As already pointed out, this needs to be EQ.

> -  ""
> -  "cds<tg>\t%0,%3,%S1"
> -  [(set_attr "op_type" "RS<TE>")
> +  "TARGET_ZARCH"
> +  "c<td>sg\t%0,%3,%S1"
> +  [(set_attr "op_type" "RXY")

Should be "RSY"

> +  "@
> +   cds\t%0,%3,%S1
> +   cdsy\t%0,%3,%S1"
> +  [(set_attr "op_type" "RX,RXY")

Should be "RS, RSY"

> +  "@
> +   cs\t%0,%3,%S1
> +   csy\t%0,%3,%S1"
> +  [(set_attr "op_type" "RX,RXY")

Likewise.

> +(define_insn "atomic_fetch_<atomic><mode>_iaf"
> +  [(set (match_operand:GPR 0 "register_operand" "=d")
> +	(match_operand:GPR 1 "s_operand" "+S"))
> +   (set (match_dup 1)
> +	(unspec_volatile:GPR
> +	 [(ATOMIC_Z196:GPR (match_dup 1)
> +			   (match_operand:GPR 2 "general_operand" "d"))]
> +	 UNSPECV_ATOMIC_OP))
> +   (clobber (reg:CC CC_REGNUM))]
>    "TARGET_Z196"
> -  "la<noxa><g>\t%0,%2,%1")
> +  "la<noxa><g>\t%0,%2,%1"
> +  [(set_attr "op_type" "RXY")

Again RSY.


There is one particular inefficiency I have noticed.  This code:

  if (!__atomic_compare_exchange_n (&v, &expected, max, 0 , 0, 0))
    abort ();

from atomic-compare-exchange-3.c gets compiled into:

        l       %r3,0(%r2)
        larl    %r1,v
        cs      %r3,%r4,0(%r1)
        ipm     %r1
        sra     %r1,28
        st      %r3,0(%r2)
        ltr     %r1,%r1
        jne     .L3

which is extremely inefficient; it converts the condition code into
an integer using the slow ipm, sra sequence, just so that it can
convert the integer back into a condition code via ltr and branch
on it ...

Now, with the old code this sequence used to be optimized away by
combine and we'd just have the cs followed by a branch.  This is
not done any more because we have the store to "expected" in between.

This is because of this code in combine:

      /* Make sure that the value that is to be substituted for the register
         does not use any registers whose values alter in between.  However,
         If the insns are adjacent, a use can't cross a set even though we
         think it might (this can happen for a sequence of insns each setting
         the same destination; last_set of that register might point to
         a NOTE).  If INSN has a REG_EQUIV note, the register is always
         equivalent to the memory so the substitution is valid even if there
         are intervening stores.  Also, don't move a volatile asm or
         UNSPEC_VOLATILE across any other insns.  */
      || (! all_adjacent
          && (((!MEM_P (src)
                || ! find_reg_note (insn, REG_EQUIV, src))
               && use_crosses_set_p (src, DF_INSN_LUID (insn)))
              || (GET_CODE (src) == ASM_OPERANDS && MEM_VOLATILE_P (src))
              || GET_CODE (src) == UNSPEC_VOLATILE))
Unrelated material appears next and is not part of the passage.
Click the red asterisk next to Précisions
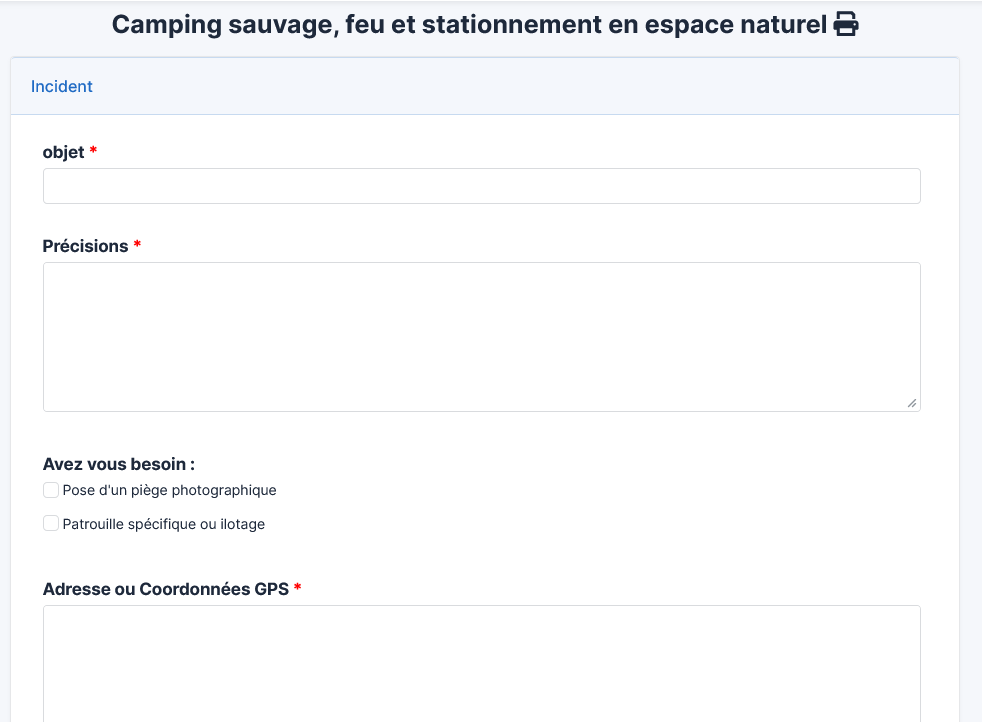 [x=137, y=245]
Note that we have exactly the case mentioned, where a series of instructions
to be combined all set the same (CC) register.  If they're all adjacent,
this still gets optimized away -- but they no longer are due to the store.

Is there a way of structuring the atomic optabs/expander so that the store
gets done either before or after all the CC operations?


Bye,
Ulrich

-- 
  Dr. Ulrich Weigand
  GNU Toolchain for Linux on System z and Cell BE
  Ulrich.Weigand@de.ibm.com